Sikap Nabi Yusuf ini perlu kita ikuti, terutama oleh para pemuda Muslim di zaman sekarang, di saat pintu-pintu kemaksiatan terbuka lebar dan pelacuran merebak di mana-mana. Perzinaan seakan-akan sudah menjadi barang biasa bagi para pemuda, sehingga tidak heran bila menurut penelitian, bahwa di kota-kota besar seperti Jakarta dan Surabaya 6 dari 10 remaja putri sudah tidak perawan lagi. Di antara akibat dari semua itu adalah setiap tahun sekitar 2.000.000 bayi dibunuh dengan cara aborsi, atau dibunuh beberapa saat setelah bayi lahir.
Rasulullah telah menjanjikan kepada siapa saja yang menolak ajakan untuk berbuat maksiat, ia akan diberi perlindungan pada hari Kiamat nanti. Rasulullah bersabda : “Tujuh orang yang akan dilindungi Allah dalam lindungannya pada hari yang tiada perlindungan selain perlindungan-Nya…dan seorang laki-laki yang diajak oleh seorang perempuan terhormat dan cantik, lalu dia berkata ‘Aku takut kepada Allah’…” (HR. Bukhari dan Muslim dalam Shahih Bukhari dengan Fathul Bari cet. Dar Ar-Rayyan 3 / 344 dan Shahih Muslim dengan Syarh An-Nawawi 7 / 120-121)

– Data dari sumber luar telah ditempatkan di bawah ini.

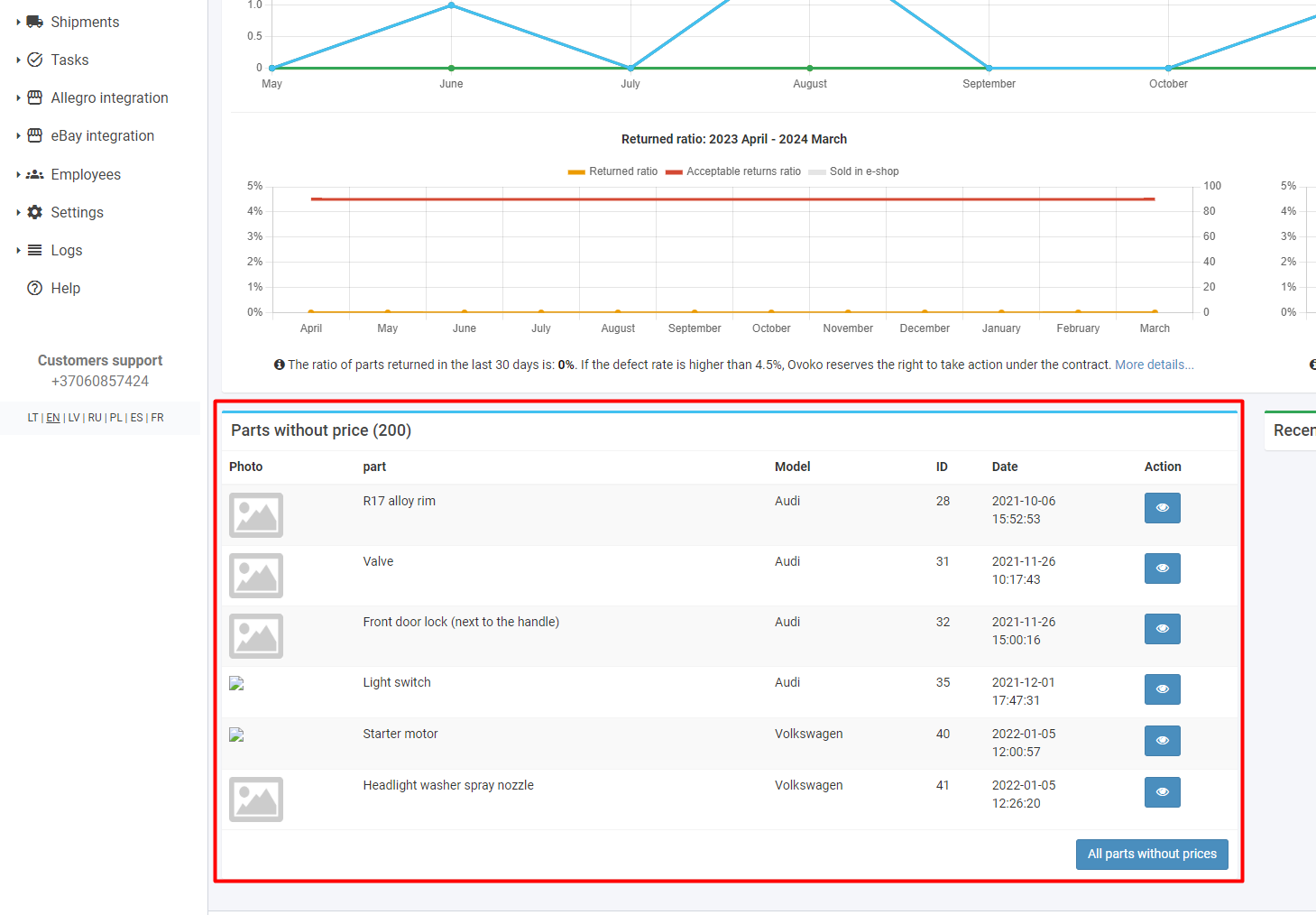Toggle Sold in e-shop legend item
This screenshot has height=915, width=1316.
click(863, 171)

Ketiga : Ujian yang berbentuk musibah. Seperti, kisah Nabi Ayyub ‘alaihissalam yang Allah uji dengan penyakit yang sangat buruk sehingga tidak ada sebesar lubang jarum pun dalam badannya yang selamat dari penyakit itu selain hatinya. Seluruh hartanya habis, seluruh kerabatnya meninggalkan, tinggal ia dan isterinya yang setia menemaninya dan mencarikan nafkah untuknya. Dan ujian itu berakhir ketika Allah memerintahkan Nabi Ayyub untuk menghantamkan kakinya ke tanah, kemudian keluarlah mata air dan Allah menyuruh untuk meminumnya, maka hilanglah seluruh penyakit yang ada di bagian dalam dan luar tubuhnya.
Begitulah Allah memberikan ujian kepada Nabi-Nya, selama 18 tahun ditinggalkan sanak saudara merupakan perjalanan yang sangat berat, namun Nabi Ayyub membuktikan ketangguhan imannya, tidak sedikitpun ia merasa derita dan terbetik dalam hatinya untuk menanggalkan keimannya. Iman semacam ini jelas tidak dimiliki oleh kebanyakan kaum Muslim yang rela menukar iman dan akidah mereka dengan sekarung beras atau mie instan.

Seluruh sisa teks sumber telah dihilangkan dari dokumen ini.